CompletedNCT03102034

Evaluating the Infectivity, Safety, and Immunogenicity of a Single Dose of a Recombinant Live-Attenuated Respiratory Syncytial Virus Vaccine (D46/NS2/N/ΔM2-2-HindIII) in RSV-Seronegative Infants 6 to 24 Months of Age

Phase I Placebo-Controlled Study of the Infectivity, Safety and Immunogenicity of a Single Dose of a Recombinant Live-Attenuated Respiratory Syncytial Virus Vaccine, D46/NS2/N/ΔM2-2-HindIII, Lot RSV#011B, Delivered as Nose Drops to RSV-Seronegative Infants 6 to 24 Months of Age

Status: Completed
Phase: Phase 1
Study type: Interventional
Enrollment: 32 (actual)

Sponsor: National Institute of Allergy and Infectious Diseases (NIAID) · NIH
Sex: All
Age: 6 Months – 24 Months
Healthy volunteers: Accepted

Summary

The purpose of this study was to evaluate the safety, infectivity, and immunogenicity of a single dose of a recombinant live-attenuated respiratory syncytial virus (RSV) vaccine in RSV-seronegative infants and children 6 to 24 months of age.

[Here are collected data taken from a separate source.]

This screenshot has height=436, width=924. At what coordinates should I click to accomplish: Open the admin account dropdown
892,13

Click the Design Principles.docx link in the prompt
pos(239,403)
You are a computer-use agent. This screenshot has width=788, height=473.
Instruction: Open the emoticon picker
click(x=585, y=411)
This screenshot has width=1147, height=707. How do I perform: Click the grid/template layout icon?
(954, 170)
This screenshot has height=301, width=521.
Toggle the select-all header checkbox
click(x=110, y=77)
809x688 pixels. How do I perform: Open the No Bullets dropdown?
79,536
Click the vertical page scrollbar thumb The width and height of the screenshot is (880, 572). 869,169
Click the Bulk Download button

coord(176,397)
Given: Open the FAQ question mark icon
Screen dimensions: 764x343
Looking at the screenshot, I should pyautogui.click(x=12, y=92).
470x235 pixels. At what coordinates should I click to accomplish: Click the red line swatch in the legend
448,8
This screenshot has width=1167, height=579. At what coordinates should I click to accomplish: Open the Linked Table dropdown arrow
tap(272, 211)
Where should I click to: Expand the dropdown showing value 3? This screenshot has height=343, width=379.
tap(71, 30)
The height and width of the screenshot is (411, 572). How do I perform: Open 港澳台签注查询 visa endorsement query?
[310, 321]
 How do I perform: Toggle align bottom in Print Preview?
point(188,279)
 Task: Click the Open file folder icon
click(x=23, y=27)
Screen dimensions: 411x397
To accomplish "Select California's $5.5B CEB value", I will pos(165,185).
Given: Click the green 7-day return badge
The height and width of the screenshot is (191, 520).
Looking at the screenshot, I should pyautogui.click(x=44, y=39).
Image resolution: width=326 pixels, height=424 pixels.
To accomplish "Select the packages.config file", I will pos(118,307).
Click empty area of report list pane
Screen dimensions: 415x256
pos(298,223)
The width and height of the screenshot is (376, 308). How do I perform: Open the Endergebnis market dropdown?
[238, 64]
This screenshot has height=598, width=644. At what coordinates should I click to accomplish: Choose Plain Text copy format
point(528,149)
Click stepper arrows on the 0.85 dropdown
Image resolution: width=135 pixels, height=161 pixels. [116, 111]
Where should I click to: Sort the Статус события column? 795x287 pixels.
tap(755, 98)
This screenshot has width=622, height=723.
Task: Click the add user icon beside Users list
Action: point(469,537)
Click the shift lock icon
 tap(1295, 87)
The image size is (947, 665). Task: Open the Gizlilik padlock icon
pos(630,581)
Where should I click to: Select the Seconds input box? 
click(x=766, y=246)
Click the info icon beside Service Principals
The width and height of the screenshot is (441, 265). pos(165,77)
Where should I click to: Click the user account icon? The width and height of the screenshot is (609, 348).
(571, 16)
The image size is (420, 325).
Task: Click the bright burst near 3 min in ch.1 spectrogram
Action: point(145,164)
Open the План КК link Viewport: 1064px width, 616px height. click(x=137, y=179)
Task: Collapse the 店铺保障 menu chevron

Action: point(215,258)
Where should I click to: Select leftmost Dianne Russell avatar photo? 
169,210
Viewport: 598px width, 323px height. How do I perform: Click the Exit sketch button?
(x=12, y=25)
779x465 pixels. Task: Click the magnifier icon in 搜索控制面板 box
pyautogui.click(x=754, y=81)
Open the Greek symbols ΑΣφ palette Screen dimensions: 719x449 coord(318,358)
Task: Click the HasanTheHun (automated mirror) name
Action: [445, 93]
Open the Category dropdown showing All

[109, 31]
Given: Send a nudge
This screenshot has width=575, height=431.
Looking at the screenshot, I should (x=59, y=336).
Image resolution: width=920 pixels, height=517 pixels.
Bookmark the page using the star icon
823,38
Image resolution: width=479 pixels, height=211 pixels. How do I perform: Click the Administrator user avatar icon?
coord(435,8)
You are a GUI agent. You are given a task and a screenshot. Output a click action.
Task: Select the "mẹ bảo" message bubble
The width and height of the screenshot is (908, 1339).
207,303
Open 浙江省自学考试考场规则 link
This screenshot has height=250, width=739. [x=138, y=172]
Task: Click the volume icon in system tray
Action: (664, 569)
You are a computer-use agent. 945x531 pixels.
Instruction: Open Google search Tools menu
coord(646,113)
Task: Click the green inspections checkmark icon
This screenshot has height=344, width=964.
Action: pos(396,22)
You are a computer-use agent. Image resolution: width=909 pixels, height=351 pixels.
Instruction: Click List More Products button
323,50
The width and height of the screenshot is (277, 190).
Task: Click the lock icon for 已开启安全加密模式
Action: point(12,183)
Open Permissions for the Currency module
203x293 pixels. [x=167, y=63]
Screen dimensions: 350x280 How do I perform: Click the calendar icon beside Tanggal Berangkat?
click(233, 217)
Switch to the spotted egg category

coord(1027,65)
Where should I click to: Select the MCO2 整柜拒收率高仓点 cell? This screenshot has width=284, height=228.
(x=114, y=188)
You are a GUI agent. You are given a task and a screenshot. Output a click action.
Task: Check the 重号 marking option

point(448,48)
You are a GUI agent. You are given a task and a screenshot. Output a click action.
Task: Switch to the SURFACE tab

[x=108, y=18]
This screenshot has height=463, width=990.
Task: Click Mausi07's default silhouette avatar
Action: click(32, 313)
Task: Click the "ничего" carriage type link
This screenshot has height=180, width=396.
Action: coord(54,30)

This study was a companion study to CIR 313.

Detailed description

Human respiratory syncytial virus (RSV) is the most common viral cause of serious acute lower respiratory illness (LRI) in infants and children under 5 years of age worldwide. This study evaluated the safety, infectivity, and immunogenicity of a single dose of RSV D46/NS2/N/ΔM2-2-HindIII, a recombinant live-attenuated RSV vaccine, in RSV-seronegative infants and children 6 to 24 months of age. Participants were randomly assigned to receive a single dose of the D46/NS2/N/ΔM2-2-HindIII vaccine or placebo (administered as nose drops) at study entry (Day 0). Participants could be enrolled in the study outside of RSV season (between April 1 and October 14 for most sites or-for sites with local RSV seasons that start earlier-as specified on a site-by-site basis in the Manual Of Procedures). All participants remained on study until they completed the post-RSV season visit between April 1 and April 30 in the calendar year following enrollment. Participants' total study duration was between 6 and 13 months, depending on when they enrolled in the study. Participants attended several study visits throughout the study, which included physical examinations, blood collection, and nasal washes. Participants' parents or guardians were contacted by study staff at various times during the study to monitor participants' health.

Conditions

Respiratory Syncytial Virus Infections

Interventions

Type	Name	Description
BIOLOGICAL	D46/NS2/N/ΔM2-2-HindIII	10\^5 plaque-forming units (PFU) per 0.5ml vaccine; administered as nose drops
BIOLOGICAL	Placebo	Isotonic diluent; administered as nose drops

Timeline

Start date: 2017-04-06
Primary completion: 2018-05-25
Completion: 2018-05-25
First posted: 2017-04-05
Last updated: 2022-02-08
Results posted: 2019-06-14

Locations

10 sites across 1 country: United States

Regulatory

FDA-regulated drug study

Source: ClinicalTrials.gov record NCT03102034. Inclusion in this directory is not an endorsement.